Comments on "Enragés and Situationists in the occupation movement, France, May ’68" and its reception. From Internationale Situantionniste #12 (September 1969).
Addendum to Viénet’s Book
NOTICE
This translation is a first draft, and has not been independently proofread. However, to the best of my knowledge this text has never been translated into English. Therefore I am making it available in this form with the caveat that there are likely to be mistakes in it. PLEASE APPROACH IT WITH CAUTION!
Draft 0.0 (14 January 2016)
Addendum to Viénet’s Book
It strikes us that there is a factual error on pages 72-73 of Enrages and Situationists in the Occupations Movement1 2 : where it states that, upon his return from Afghanistan, Pompidou allocated the Faculty of Letters’ “Censier annex” to academics for the discussion of their problems. Even though this was ultimately the case, some documents and accounts lead to the conclusion that the Censier annex had been, if not actually occupied, used for a meeting towards the end of the afternoon of Saturday 11 May. This was several hours before the arrival of Pompidou, and the account of his conceptions included this point. Nevertheless, it remains no less true that “for a number of days the studious and moderate mood” of this facility bore the mark of those who’d taken this initiative that was so quickly legitimated, and of their reformist objectives in the student milieu.
Apart from that, the only alleged inaccuracy in our publications of the time that has been raised so far in books dealing with the May movement, we can attribute to a mistake. On page 547 of Schnapp & Vidal-Naquet’s book The French Student Uprising 3 , with regard to a CMDO tract about Flins (which states that at the Gare Saint-Lazare “the union leaders (…) diverted the protestors towards Renault-Billancourt, by promising that trucks would take them from there to Flins…”) there is a note which comments: “Inaccurate: the leaders of the railway workers union at Saint-Lazare were content to refuse to provide the students with a special train to Flins…” But the CMDO tract wasn’t talking about the leaders of the CGT 4 (who, outside of the rallies, told some that the police were blocking the way and others that sabotage by leftist provocateurs was preventing a train from departing). The “union leaders” who dispersed the protestors at Saint-Lazare with outrageous lies were those of the UNEF and SNESup 5 . In May the common left, whose fanciful vocabulary Schnapp and Vidal-Naquet share, used the term “union leaders” for those (like the CGT) who openly fought against the movement. But the Geismars and Sauvageots, who hindered this movement from within, were truly union leaders, just as ridiculous as the unions in whose name they held the floor.
It also has to be pointed out that Vienet’s book underestimated the action of the revolutionary workers of Lyon, with regard to their attempts (already partly successful, but at the time obscured by all the other information around) to launch strikes prior to 14 May; as well as in regard to their exemplary participation in the struggles that took place in Lyon afterwards (at the time that the book was being written we had momentarily lost any contact with these comrades).

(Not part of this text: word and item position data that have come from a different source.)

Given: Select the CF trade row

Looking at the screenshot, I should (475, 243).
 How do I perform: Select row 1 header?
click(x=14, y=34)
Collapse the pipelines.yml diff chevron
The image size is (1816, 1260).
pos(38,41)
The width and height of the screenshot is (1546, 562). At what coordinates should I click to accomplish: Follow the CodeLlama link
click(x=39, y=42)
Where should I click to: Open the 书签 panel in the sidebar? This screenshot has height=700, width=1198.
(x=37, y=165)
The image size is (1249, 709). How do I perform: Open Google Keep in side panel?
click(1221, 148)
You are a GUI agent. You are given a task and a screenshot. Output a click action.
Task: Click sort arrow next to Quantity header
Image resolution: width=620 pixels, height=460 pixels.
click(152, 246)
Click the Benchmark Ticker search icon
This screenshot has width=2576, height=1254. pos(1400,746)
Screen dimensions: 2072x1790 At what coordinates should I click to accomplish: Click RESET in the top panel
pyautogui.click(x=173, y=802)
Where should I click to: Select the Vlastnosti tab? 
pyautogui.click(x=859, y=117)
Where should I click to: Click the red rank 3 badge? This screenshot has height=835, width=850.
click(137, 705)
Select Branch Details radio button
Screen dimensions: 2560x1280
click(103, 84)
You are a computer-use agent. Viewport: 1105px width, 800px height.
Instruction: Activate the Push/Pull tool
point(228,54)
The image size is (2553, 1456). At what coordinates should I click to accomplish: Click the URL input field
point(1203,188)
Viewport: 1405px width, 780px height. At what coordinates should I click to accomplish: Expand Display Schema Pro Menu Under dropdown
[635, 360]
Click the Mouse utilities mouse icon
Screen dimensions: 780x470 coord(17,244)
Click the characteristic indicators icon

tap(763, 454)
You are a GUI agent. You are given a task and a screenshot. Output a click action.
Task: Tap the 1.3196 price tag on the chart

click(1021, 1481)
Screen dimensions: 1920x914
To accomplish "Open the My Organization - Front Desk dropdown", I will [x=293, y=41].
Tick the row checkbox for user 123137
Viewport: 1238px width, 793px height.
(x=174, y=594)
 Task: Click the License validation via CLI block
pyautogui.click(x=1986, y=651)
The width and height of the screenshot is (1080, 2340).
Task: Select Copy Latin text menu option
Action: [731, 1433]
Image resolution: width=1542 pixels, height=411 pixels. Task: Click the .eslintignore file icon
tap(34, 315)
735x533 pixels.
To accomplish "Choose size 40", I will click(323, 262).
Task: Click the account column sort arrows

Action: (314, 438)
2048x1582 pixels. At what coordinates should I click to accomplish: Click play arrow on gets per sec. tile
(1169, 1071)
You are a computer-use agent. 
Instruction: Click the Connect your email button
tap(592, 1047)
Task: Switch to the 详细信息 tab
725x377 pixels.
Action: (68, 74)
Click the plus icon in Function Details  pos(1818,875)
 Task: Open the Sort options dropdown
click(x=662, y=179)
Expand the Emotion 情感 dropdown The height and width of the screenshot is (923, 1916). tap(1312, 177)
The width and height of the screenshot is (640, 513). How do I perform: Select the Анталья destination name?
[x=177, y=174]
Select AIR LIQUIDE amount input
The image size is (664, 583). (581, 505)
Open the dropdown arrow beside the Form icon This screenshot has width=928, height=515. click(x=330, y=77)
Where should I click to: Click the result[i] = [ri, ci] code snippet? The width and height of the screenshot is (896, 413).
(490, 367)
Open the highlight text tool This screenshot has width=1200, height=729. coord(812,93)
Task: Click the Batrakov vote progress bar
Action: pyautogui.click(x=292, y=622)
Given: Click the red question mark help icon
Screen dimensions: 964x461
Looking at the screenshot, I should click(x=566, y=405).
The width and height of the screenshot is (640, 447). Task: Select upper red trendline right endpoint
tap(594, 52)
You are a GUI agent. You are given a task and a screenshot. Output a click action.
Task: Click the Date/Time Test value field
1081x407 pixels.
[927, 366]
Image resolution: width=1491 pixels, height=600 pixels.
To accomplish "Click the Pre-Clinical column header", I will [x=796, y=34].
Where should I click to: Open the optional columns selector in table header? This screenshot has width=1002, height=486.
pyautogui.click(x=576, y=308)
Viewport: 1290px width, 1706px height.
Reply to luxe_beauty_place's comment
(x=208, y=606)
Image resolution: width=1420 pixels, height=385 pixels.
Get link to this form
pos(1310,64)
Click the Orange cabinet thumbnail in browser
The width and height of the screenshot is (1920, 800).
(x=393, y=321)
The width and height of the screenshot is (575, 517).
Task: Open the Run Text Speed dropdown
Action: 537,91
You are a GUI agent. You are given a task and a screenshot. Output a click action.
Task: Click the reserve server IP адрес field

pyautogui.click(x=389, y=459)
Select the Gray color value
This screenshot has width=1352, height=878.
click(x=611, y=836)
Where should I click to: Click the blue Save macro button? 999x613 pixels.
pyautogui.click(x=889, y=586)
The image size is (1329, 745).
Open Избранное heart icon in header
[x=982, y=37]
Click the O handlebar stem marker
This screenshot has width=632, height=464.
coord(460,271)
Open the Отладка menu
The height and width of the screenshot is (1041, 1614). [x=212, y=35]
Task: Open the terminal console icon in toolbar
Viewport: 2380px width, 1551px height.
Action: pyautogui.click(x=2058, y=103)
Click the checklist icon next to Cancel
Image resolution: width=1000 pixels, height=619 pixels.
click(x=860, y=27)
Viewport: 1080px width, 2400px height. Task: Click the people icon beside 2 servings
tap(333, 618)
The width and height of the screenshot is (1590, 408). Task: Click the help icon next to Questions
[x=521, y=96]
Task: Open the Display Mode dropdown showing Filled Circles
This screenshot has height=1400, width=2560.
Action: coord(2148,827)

Finally, pages 19-21 6 (which discussed the preceding student unrest in many countries) should have cited Congo, and the remarkable occupation of the University of Lovanium in Kinshasa (ex-Léopoldville) in 1967 (earlier than Turin and all that followed in Europe). The campus that the revolutionary students held there was encircled by the army. They weren’t able to descend on the city, where the workers were waiting for their arrival to rise up. Mobutu’s regime proclaimed the lock-out of the University, by demanding the individual re-enrolment of every student, who then had to commit to conform to university norms in the future (a technique subsequently picked up by minister Edgar Faure). However the solidarity of the students forced the government to renounce this measure. Consequently, as we know, the University of Lovanium (where some situationist influences are discernible) rose once again on 4 June 1969, not for a 30% increase in grants, as the government claimed, but to bring down the regime. This time, the army opened fire; there were many dozens of deaths and hundreds of arrests.
Translated by Ian Thompson. From https://isinenglish.com/12-8-5/
- 1Libcom note: https://libcom.org/article/enrages-and-situationists-occupation-movement-france-may-68
- 2The original French title of the book by Viénet is “Enragés et situationnistes dans le mouvement des occupations”. An English translation was published by Automedia, in 1992. The passage in question appears on p44 of the translation.
- 3The original French title of this book is “Journal de la Commune étudiante”. An English translation was published by Beacon Press, in 1971. The title of this version has been used.
- 4The CGT (Confédération générale du travail) is one of the largest trade unions in France to this day.
- 5The UNEF (Union Nationale des Étudiants de France) is France’s major student union, and SNESup (Syndicat national de l’enseignement supérieur) represents University teaching staff.
- 6This corresponds to pp14-15 in the English translation.